The Soviet Union, although always lagging the U.S. technologically, has also deployed infrared early-warning satellites. By the early 1990s, it had several "Prognoz" satellites in geosynchronous orbits doing the same job as the United States's DSP satellites. It also had a collection of nine "Oko" (Russian for "eye") satellites, also infrared early-warning platforms, in elliptical (off-center) orbits. The latter were designed to observe the missile fields of the continental U.S. at a grazing angle. The advantage of such a view for early warning is that U.S. missiles would, within seconds of liftoff, be silhouetted against the blackness of space, making them easier to detect. Today, only one Prognoz early-warning infrared satellite remains operational. To decrease the likelihood of a Russian ballistic-missile launch due to flawed or inadequate information, some experts have proposed that the U.S. and Russia set up a joint early-warning center where the U.S. would share its DSP data with Russian observers.
Keyhole. Since March, 1962, all U.S. photographic intelligence satellites and aircraft have been managed under the program name "Keyhole." Keyhole satellite designs are given Keyhole numbers; SAMOS and Corona were retrospectively labeled KH-1 and KH-4. (There seems not to have been a KH-2 or KH-3.)
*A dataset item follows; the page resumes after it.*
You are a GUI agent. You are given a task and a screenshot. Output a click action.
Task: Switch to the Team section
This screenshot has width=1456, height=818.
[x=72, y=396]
A dozen Keyhole satellite designs have been orbited to date, each generation containing a significant improvement over its predecessor. In the days when each satellite (whether a "bucket dropper"—film-return—type or TV-scanning type) carried a finite supply of photographic film, satellite lifespans were short and large numbers of each type were launched. For example, 46 copies of the KH-5 satellite (the immediate successor to the Air Force's SAMOS) were launched from 1963 to 1967. Thirty-six copies of Corona's successor, the KH-6, were orbited during the same period. The two satellite types were used in conjunction; low-resolution, wide-area images from a KH-5 would be used to identify targets for high-resolution, "close-look" reconnaissance by a KH-6.
The next close-look satellite, the KH-8 (still a bucket-dropper), was the first spy satellite to examine bands of the electromagnetic spectrum other than the visual-light band. Since the KH-8, all Keyhole satellites have examined light in several narrow bands in the visible and infrared parts of the spectrum. This is done in order to extract maximum information about ground features. A different lens must be used for each wavelength, as a single lens cannot focus all wavelengths simultaneously. This adds to the complexity and cost of each satellite, but increases its usefulness greatly.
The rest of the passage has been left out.